Every line holding "input" should be copied from the records below.

(Stored data)
◆ ◆ ◆ ◆ ◆
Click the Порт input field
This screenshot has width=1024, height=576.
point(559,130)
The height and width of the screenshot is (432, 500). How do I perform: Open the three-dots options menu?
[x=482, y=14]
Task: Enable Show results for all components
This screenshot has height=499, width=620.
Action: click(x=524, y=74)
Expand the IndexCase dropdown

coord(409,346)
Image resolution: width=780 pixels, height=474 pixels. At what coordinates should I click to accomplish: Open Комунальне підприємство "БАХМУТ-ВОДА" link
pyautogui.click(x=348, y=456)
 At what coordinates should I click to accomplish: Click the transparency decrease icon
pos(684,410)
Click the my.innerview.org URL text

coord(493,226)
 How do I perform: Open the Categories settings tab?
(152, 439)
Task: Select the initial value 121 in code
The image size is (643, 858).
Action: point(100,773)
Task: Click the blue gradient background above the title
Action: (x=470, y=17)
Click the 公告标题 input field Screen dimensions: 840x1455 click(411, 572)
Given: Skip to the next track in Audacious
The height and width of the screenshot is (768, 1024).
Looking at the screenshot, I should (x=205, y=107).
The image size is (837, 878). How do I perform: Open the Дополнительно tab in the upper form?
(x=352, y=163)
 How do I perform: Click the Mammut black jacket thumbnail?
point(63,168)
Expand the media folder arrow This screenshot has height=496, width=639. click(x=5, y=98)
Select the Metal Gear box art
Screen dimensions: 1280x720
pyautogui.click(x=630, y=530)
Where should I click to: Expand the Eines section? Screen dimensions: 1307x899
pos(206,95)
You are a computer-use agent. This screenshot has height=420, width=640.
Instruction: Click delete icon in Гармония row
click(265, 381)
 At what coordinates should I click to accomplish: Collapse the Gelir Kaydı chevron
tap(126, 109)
◆ ◆ ◆ ◆ ◆
### Exercise solution
Click the Порт input field
Click the 公告标题 input field Screen dimensions: 840x1455 click(411, 572)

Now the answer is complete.